This idea hit me this morning. Assuming you have a decent connection at home (not ADSL or Cable that is), Amazon S3 (or Jungle Disk) makes a pretty nice back-bone for a home NAS. It is fairly cheap and you will no longer worry about growing out of your array or failing disks. Yes, I reckon that if you store your data without encryption (even in a private bucket), it may leak out. However, as long as you’re not storing top-secret government files, I think you’ll be fine.
While you could just use something like Transmit on your Mac to mount the S3 share locally, it’s not ideal for home network if you have multiple machines. Instead, we can set up a simple server (virtual or physical) to act as a gateway to the remote storage.
Here’s what I’m thinking:
- Install Ubuntu (or your favorite Linux distribution) on a server (virtual or physical)
- Install s3fs if you’re S3 or the Jungle Disk for Linux.
If you’re using S3, create a private bucket. I’m not sure how that works on Jungle Disk.

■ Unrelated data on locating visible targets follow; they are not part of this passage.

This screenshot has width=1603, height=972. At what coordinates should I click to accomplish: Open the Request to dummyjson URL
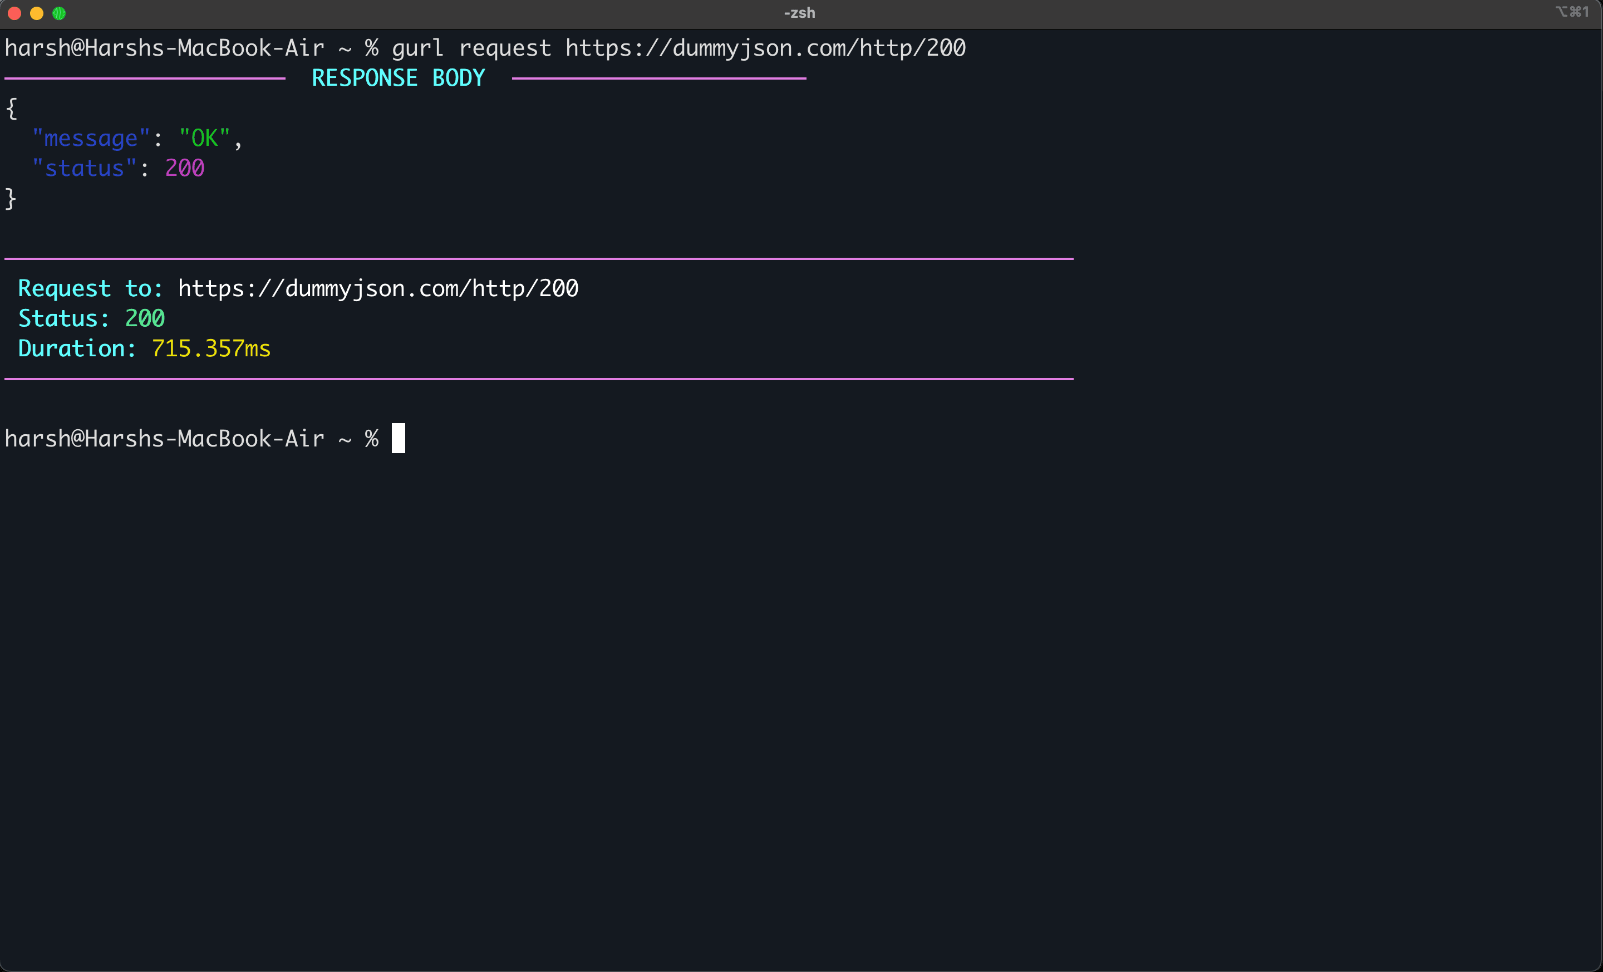(378, 289)
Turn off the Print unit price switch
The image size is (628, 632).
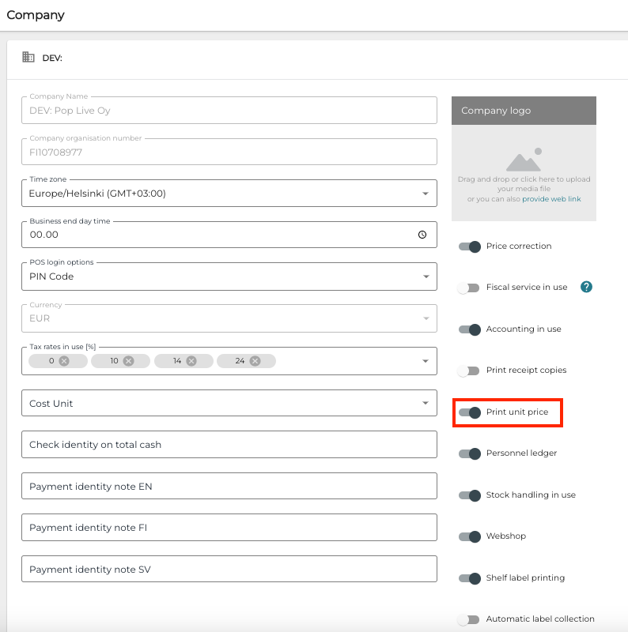(x=470, y=412)
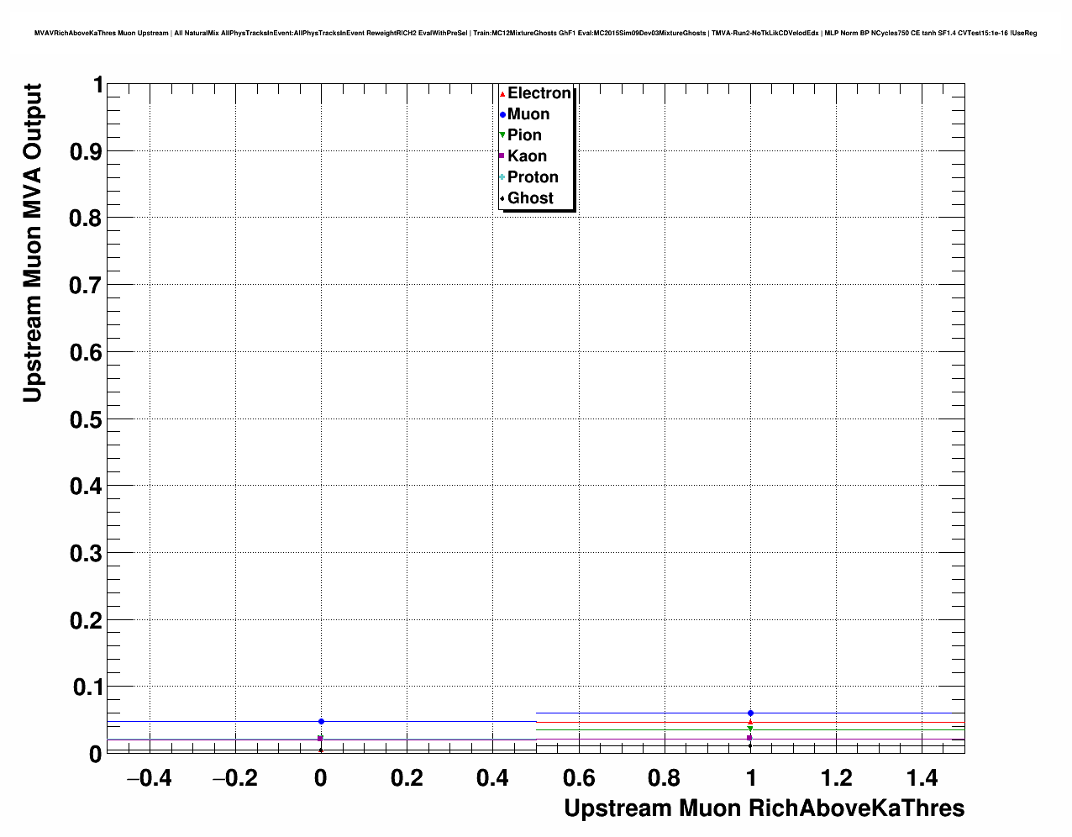Image resolution: width=1072 pixels, height=837 pixels.
Task: Select the blue Muon data point at x=1
Action: point(750,713)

- Mount the remote drive to something like /shared
- Install and configure Samba to share /shared to the local network
Simple as that. You can now access the S3/Jungle Disk share as you would with a regular physic NAS. Granted, I haven’t tried this myself, but it should work in theory at least. The only problem I can foresee is the latency issue. Also, you can obviously not expect LAN speed to the storage back-end, but if you have a decent connection you should be able to get at least a few MB/sec. That should be sufficient for browsing pictures and even stream a (non HD) movie.
As a bonus, you can just copy the virtual machine you set up above to another network and have access to the same files from there.